Después del anuncio de los Focus RS y Mustang, la siguiente pieza del puzle de Ford Performance tiene siglas míticas para la marca norteamericana: GT. Aunque habrá que esperar hasta 2016 para el inicio de su producción, el Ford GT de nueva generación retoma los patrones deportivos de sus antecesores y aplica las formulas tecnologías más modernas que lo impulsan por encima de los 600 cv de potencia (no se concreta más), territorio reservado para súper máquinas de carreras.
El motor del nuevo GT corresponde a la familia Ecoboost de Ford. Si el anterior GT apostaba por un V8, el bloque del GT 2016 es un V6 de 3.5 litros de cilindrada que deriva directamente de la competición, del Ford Daytona Prototype de las IMSA, e incluye inyección directa y sobrealimentación twin-turbo. La tracción es a las ruedas traseras y cuenta con un cambio automático de doble embrague y siete velocidades gestionado por levas tras el volante (el GT 2004 se conformaba con una caja manual de seis).
Presentado en el Salón Internacional de Detroit 2015, otro de los puntos fuertes del nuevo biplaza norteamericano es la aerodinámica y un alerón trasero activo que varía su inclinación bien para incrementar su adherencia en curva (más perpendicular respecto al suelo) o bien para ofrecer menos resistencia al avance (más horizontal al suelo). Por supuesto cada superficie del GT ha sido diseñada para dirigir el flujo de aire.
La evolución técnica del Ford GT 2016 no se detiene ahí, contando con unas suspensiones poco habituales, incluso en segmentos tan exclusivos como éste. Y es que el chasis fabricado en fibra de carbono (como otras zonas de la carrocería) está montado sobre una barra de torsión de tipo competición y una suspensión con brazos transversales con altura ajustable, siendo los subchasis delantero y trasero de aluminio. Por su parte, las llantas de 20 pulgadas cuentan con neumáticos Michelin Pilot Super Sport Cup 2 y unos discos de freno cerámicos.

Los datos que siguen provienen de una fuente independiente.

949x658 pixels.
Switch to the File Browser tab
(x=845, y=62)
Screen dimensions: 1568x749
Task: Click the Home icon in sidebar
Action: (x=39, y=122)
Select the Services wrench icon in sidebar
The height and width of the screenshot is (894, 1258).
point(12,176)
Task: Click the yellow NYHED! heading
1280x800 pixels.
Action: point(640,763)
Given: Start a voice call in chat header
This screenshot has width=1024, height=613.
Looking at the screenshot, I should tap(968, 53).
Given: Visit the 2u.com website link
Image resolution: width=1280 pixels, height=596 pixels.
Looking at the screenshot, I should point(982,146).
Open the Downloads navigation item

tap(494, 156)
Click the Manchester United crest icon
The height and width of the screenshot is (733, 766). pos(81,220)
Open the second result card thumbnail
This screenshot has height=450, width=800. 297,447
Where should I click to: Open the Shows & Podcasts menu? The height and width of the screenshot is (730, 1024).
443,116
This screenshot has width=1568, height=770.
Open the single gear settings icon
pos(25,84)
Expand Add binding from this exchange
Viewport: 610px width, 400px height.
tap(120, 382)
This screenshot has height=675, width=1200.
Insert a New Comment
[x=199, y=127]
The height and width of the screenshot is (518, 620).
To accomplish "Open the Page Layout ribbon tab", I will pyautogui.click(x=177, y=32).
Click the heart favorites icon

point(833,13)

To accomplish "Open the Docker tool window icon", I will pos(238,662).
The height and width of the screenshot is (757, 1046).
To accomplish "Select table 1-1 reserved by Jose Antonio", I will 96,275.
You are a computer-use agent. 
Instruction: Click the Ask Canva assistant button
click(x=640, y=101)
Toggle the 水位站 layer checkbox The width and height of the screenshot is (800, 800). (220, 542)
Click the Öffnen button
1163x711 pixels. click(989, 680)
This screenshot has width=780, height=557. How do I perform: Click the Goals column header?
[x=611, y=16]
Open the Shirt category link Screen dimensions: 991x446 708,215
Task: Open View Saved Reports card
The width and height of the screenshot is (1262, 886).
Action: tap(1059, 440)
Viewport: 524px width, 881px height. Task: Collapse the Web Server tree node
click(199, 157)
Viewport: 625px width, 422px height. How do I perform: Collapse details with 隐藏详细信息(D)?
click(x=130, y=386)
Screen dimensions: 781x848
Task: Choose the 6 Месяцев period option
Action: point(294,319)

En el interior, el ambiente de competición continúa, reduciendo de manera significativa el peso y las piezas de los asientos y proporcionando una conexión muy directa entre el conductor y la máquina. El asiento es fijo, siendo ajustables los pedales y la columna de dirección. El volante estilo Fórmula 1 integra todos los controles de conducción necesarios, creando una columna de dirección que permite un acceso directo a las levas del cambio. Un panel de instrumentos totalmente digital y configurable ofrece una gran cantidad de datos al conductor, pudiéndose configurar para múltiples entornos y modos de conducción.